Back in 2012, the role of a Data Scientist looked like the sexiest job of the 21st century. However, it had long since handed over its Harvard-Review-bestowed title to a new role: the analytics translator.
The knowledge and skills to turn data into valuable insights is still highly sought-after, but many organizations are coming to the conclusion that the highly specialized field of data is too complex for day to day operations. This means that a crucial knowledge gap in those organizations is preventing the impact of techniques ,such as NLP, Deep Learning, and (Un)Supervised Learning, from reaching its full potential.
This is where the role of an analytics translator comes into play, which consultancy firm McKinsey introduced as the vital link between data specialists, data engineers and business stakeholders.
What is an analytics translator?
Analytics translators fulfill different roles in organizations. In most organizations, they work in teams as a product owner or business analyst which develops data driven products or in a more strategic managerial role as product manager.
The main skills of an analytics translator are general technical fluency, project management skills, an entrepreneurial spirit and domain knowledge. That last one looks familiar – it’s the overlapping skill between the analytics translator and data scientists.
This skill set enables the analytics translator to prioritize use cases and strategic applications to get the most value out of the data science capability of an organization. Once use cases are identified, the analytics translator is the go-to person to discuss the feasibility of these topics with the scientists and engineers in the organization.
The back and forth of balancing the business and technical is where project management skills are essential for an analytics translator. In addition, these translators must excel at stakeholder and expectation management, and also have a knack for navigating corporate politics to drive forward strategic priorities and operational opportunities.

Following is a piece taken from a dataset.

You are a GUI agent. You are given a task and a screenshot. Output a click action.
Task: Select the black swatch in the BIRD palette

How to become an analytics translator?
There is no typical background for an analytics translator. In practice, we see that successful analytics translators have strong business backgrounds, which helps them to quickly understand the client or business and find the true cause for a use case.
On the one hand, A strong business sense helps to focus on delivering actual business value and guide the solution from a concept, development phase to productionizing the model and end user adoption. On the other hand, General tech savviness helps them to formulate the problem at hand into a solvable problem statement (that is actually an ML/AI problem) for the data science team.

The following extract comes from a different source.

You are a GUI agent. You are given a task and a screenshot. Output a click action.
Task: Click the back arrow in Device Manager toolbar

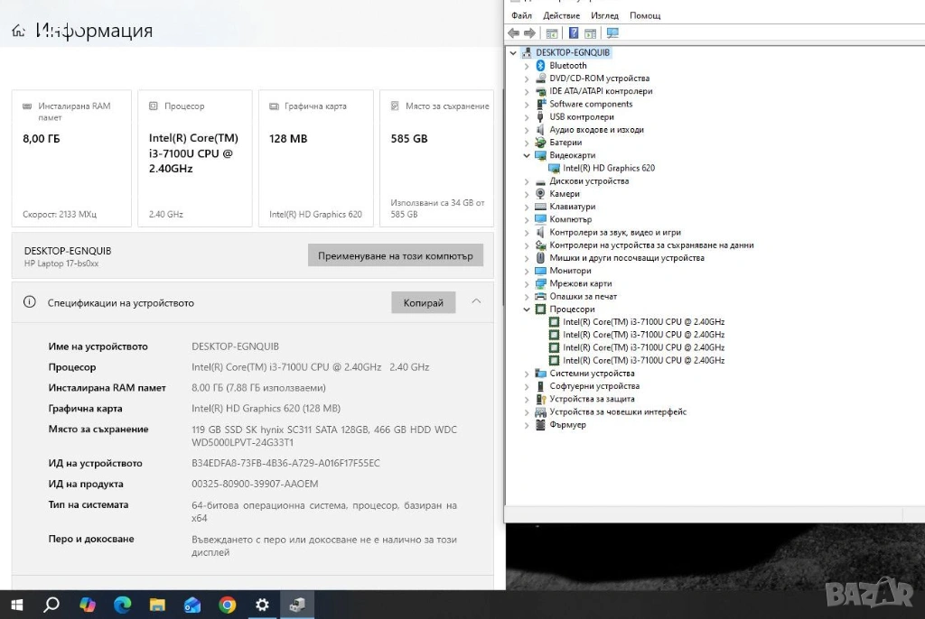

Nevertheless, Analytics translators do not necessarily have in-depth training in programming or modeling. A common misconception is that an analytics translator is also a scrum master, but that is not an area of expertise related to analytics translating.
So, is this just a sexy career move, or a truly crucial role?
The future will bring greater urgency to training or hiring strong analytics translators. As the field of data science evolves, the role of data scientists and engineers will become more specialized and demanding. Additionally, as the value of data is further acknowledged across industries, organizations will feel increasing pressure to incorporate data into their corporate strategy.
Strong analytics translators will help organizations bridge the knowledge gap between the analytics and business teams. By breaking down a strategy to actionable topics and further down to new products or process improvements, analytics translators will mitigate pressure and support organizations transition to a data driven future.